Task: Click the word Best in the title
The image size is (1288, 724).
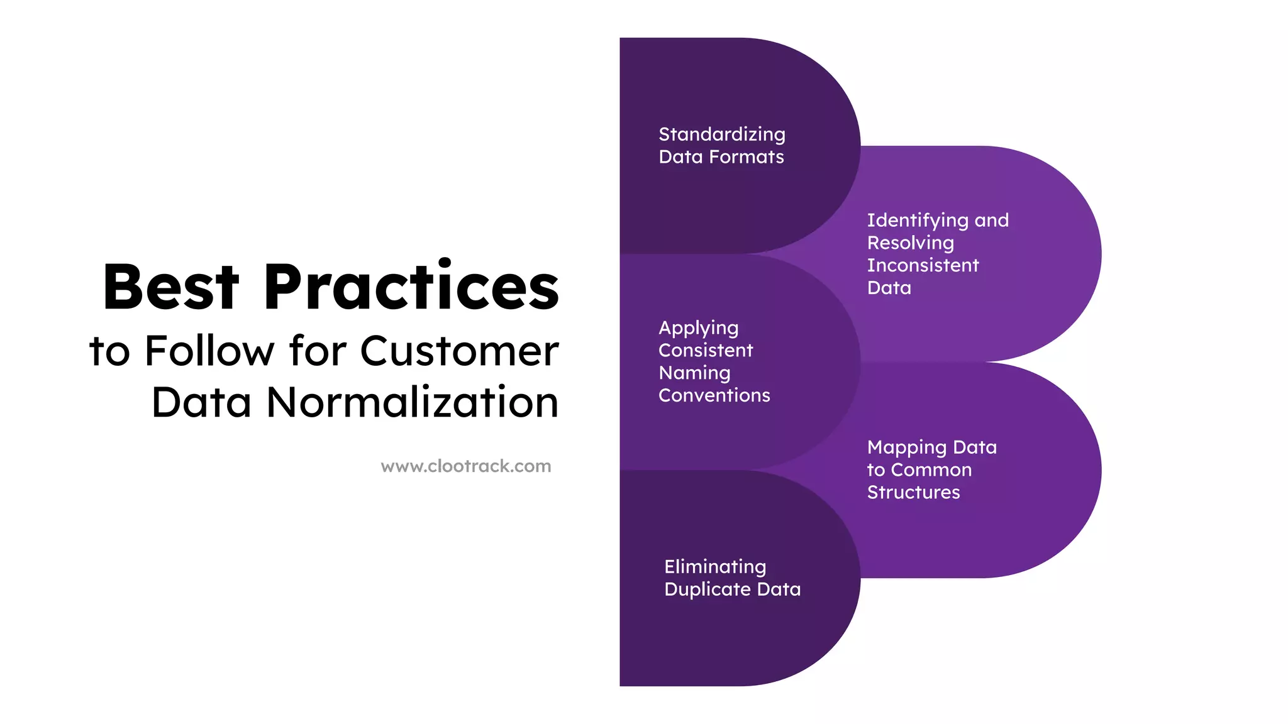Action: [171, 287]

---

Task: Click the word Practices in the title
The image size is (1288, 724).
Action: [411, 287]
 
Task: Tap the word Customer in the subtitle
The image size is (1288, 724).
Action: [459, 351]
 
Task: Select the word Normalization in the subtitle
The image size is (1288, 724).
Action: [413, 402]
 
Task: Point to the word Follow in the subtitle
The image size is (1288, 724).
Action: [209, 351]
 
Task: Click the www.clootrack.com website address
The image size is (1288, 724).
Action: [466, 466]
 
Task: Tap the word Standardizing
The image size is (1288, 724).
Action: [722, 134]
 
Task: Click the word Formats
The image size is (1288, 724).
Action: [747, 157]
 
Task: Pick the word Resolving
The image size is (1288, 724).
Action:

---

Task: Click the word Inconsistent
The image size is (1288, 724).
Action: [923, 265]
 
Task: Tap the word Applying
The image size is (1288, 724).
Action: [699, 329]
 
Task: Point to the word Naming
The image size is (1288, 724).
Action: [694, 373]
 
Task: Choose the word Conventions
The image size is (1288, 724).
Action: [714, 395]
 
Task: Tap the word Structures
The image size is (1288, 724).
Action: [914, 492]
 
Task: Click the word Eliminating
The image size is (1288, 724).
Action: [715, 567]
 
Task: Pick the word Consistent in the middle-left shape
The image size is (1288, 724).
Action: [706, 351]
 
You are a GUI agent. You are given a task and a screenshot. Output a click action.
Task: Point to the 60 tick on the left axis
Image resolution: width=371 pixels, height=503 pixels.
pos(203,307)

**Aim of the exercise**
Add 143 to each coordinate in the answers and write out the rows again, starting at the line that contains "You are a GUI" and ending at the line that contains "pos(203,307)", with both of those lines included and everything else unchanged.

**Solution to this problem**
You are a GUI agent. You are given a task and a screenshot. Output a click action.
Task: Point to the 60 tick on the left axis
Image resolution: width=371 pixels, height=503 pixels.
pos(346,450)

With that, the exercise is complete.